Nadie ha dicho que los reformadores o disruptores no piensen en los resultados, pero la duda o el temor son legítimos.

Como siempre el diablo se oculta en los detalles. Posiblemente a muchos se nos habrá pasado inadvertido el sintagma “los resultados”, como si hubiera un consenso universal sobre lo que es un resultado o “el resultado” de la educación fuera algo unívoco.

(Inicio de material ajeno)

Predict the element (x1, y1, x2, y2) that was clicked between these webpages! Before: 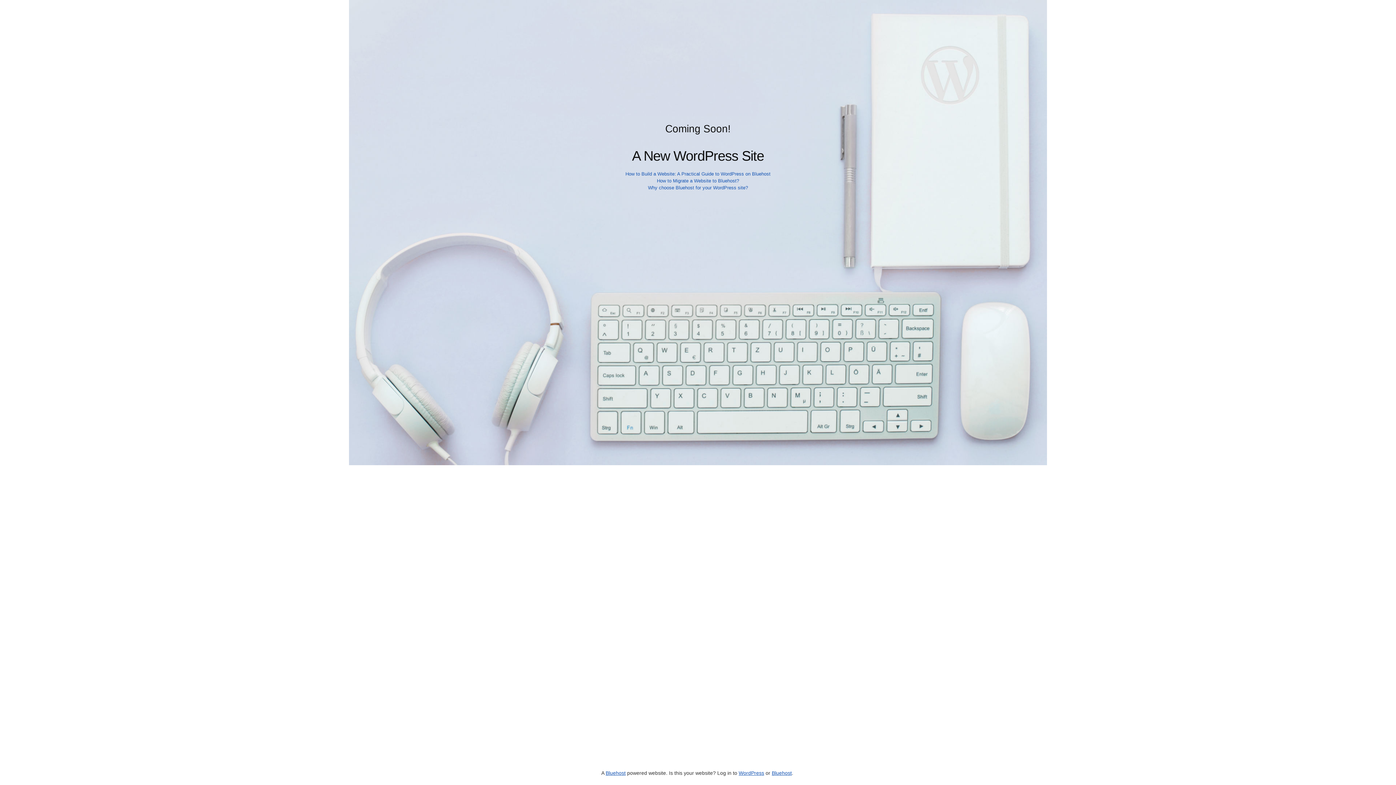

El doctor Joan Santacana, profesor de pedagogía de las ciencias sociales a alumnos de magisterio, explicaba recientemente en un seminario pedagógico que a alumnos muy brillantes (por sus notas) se les había pasado por alto una trampa en que él les había hecho caer. Se trataba simplemente de que había cogido un fragmento de Mein Kampf de Adolf Hitler, sobre la educación de los jóvenes, había sustituido “Alemania” por “nuestro país”, y se lo había puesto para comentar. Excepto tres de esos brillantísimos alumnos, el resto estuvieron muy de acuerdo con el texto. Después Santacana procedió a la típica crítica a la falta de espíritu crítico en nuestros alumnos “aventajados en resultados”. ¿Qué puede entenderse por “resultados”? Cosas que se puedan medir. Cuando lo más importante es dificilísimo de medir y poner por escrito en un informe de evaluación.

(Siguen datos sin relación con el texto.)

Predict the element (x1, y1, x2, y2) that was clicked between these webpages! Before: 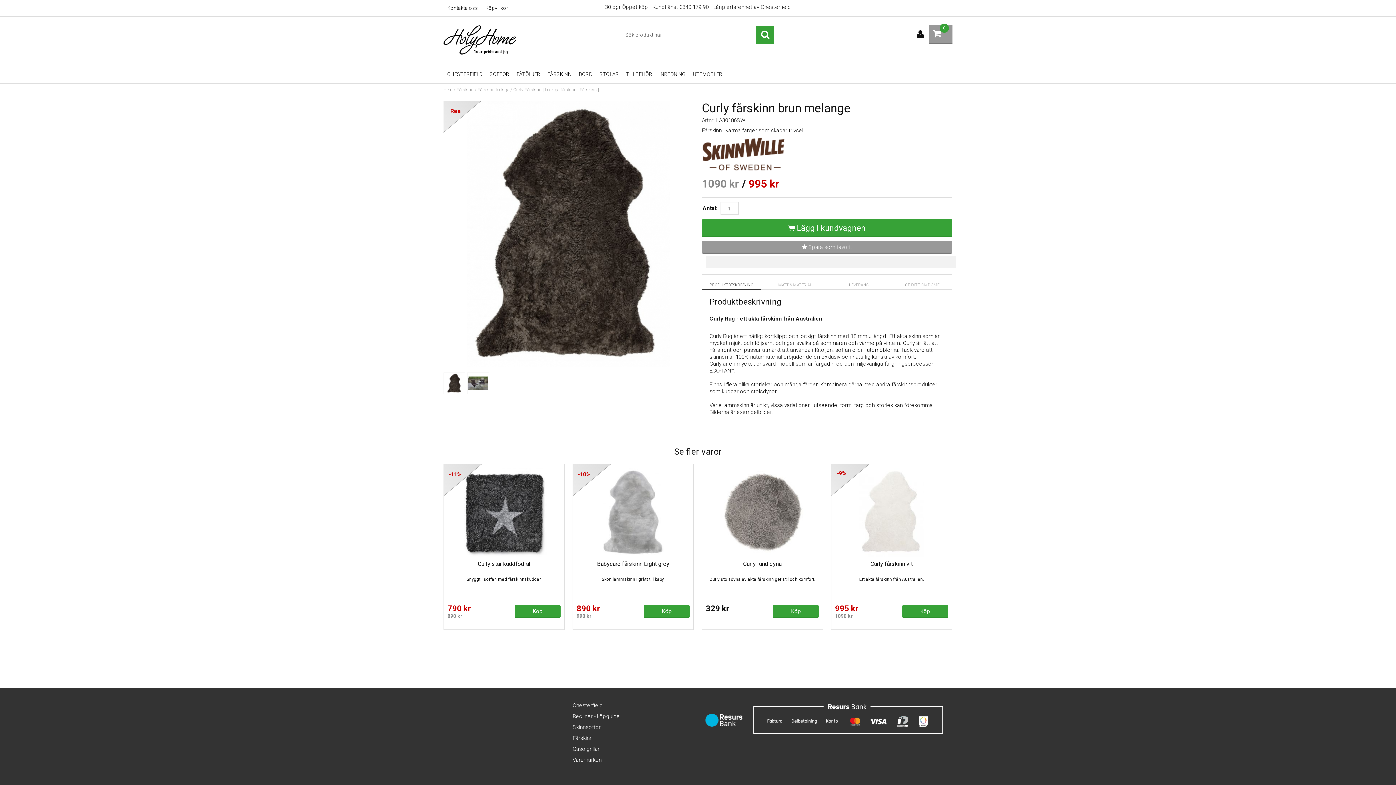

Mientras el mundo se comporte como se comporta primando el tener al ser, los resultados medibles serán importantes. No podemos ser como el anticapitalista que cree que con su solo ejemplo conducirá al mundo a superar el capitalismo aunque no sepa explicar en qué consiste eso.

Hasta ahora sólo tenemos experiencia completa de lo que pasa con la educación transmisora y basada en exámenes de conocimientos. Es cuestión de saber hasta qué punto estamos desencantados de ella. Es evidente que no promueve especialmente la empatía. Y la empatía es muy difícil de detectar en un examen al uso.

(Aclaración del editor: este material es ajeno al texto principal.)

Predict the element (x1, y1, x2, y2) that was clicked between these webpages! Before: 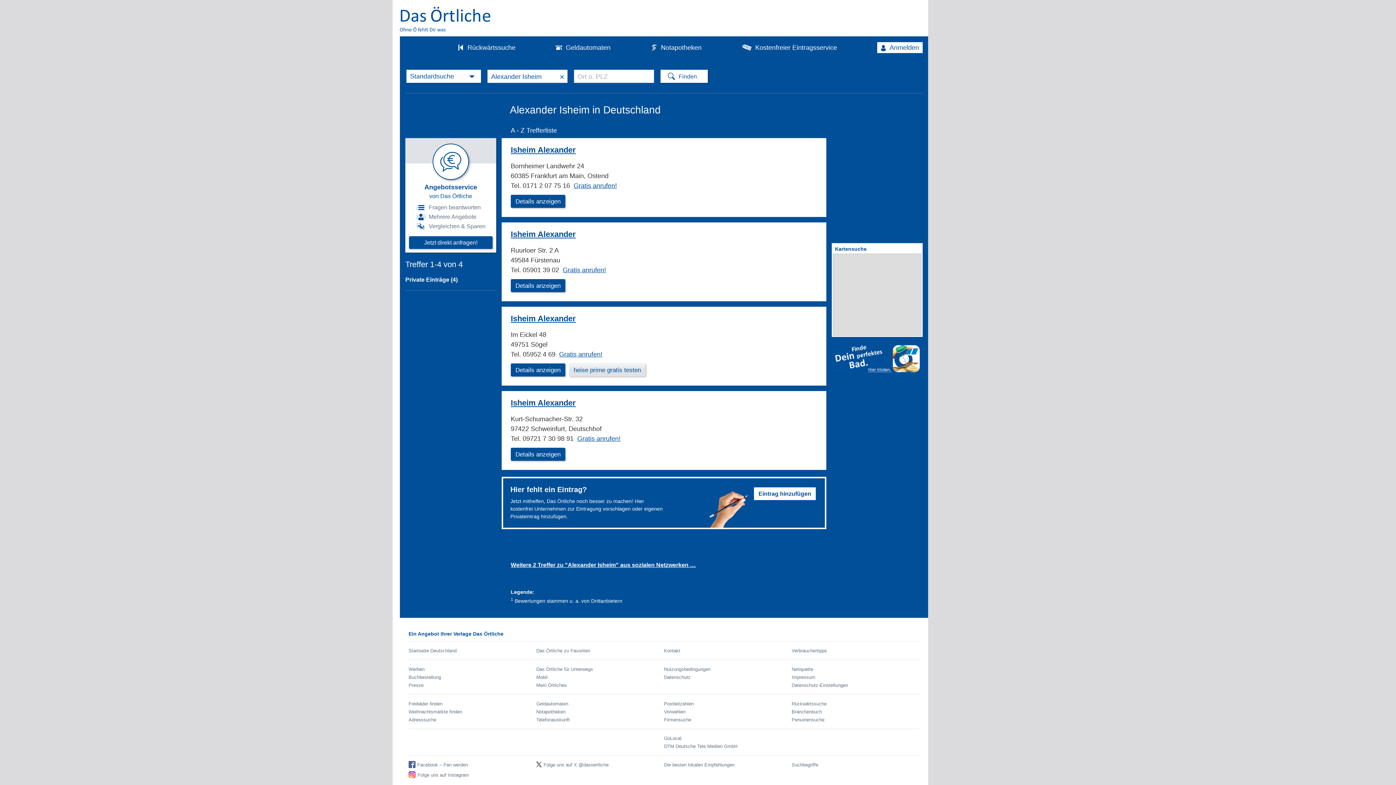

¿Qué resultados pretendemos de nuestros alumnos en cada nivel? ¿Qué aspecto tienen? ¿Cómo se observan? ¿Cómo se consignan y valoran? ¿A quién van destinados? En los relevos que supone cada cambio de etapa, los nuevos maestros ejercen de juez, pero nada es definitivo hasta que se llega al final natural, las escuelas profesionales, la universidad y, en último término, la empresa que es el juez supremo. ¿Debe serlo?

Lo más importante es dificilísimo de medir y poner por escrito en un
informe de evaluación

Creo que es indiscutible que sí, en parte. El mundo debe funcionar. El dolor debe ser aliviado y la enfermedad curada. Los edificios deben ser agradablemente habitables y no caerse. Los servicios deben funcionar con presteza y a satisfacción del atendido. Las piezas deben estar bien calibradas y cumplir su función. Los niños deben ser educados con amor y visión del mundo. Etcétera.

Pero también creo que lo más importante debería empezar cuando la función está cumplida. La bondad, la belleza y la verdad se cumplen, más allá de la función, en la familia, en la ciudad, en el mundo y, por qué no, también en la empresa. Y sólo esas virtudes nos hacen humanos.

Cuando reclamamos resultados en la escuela nos limitamos a reclamar que el mundo funcione, no que sea buenobello y veraz. Y si reclamáramos también esos otros resultados deberíamos considerar la educación como una combinación ponderada de saberlibertad responsabilidad.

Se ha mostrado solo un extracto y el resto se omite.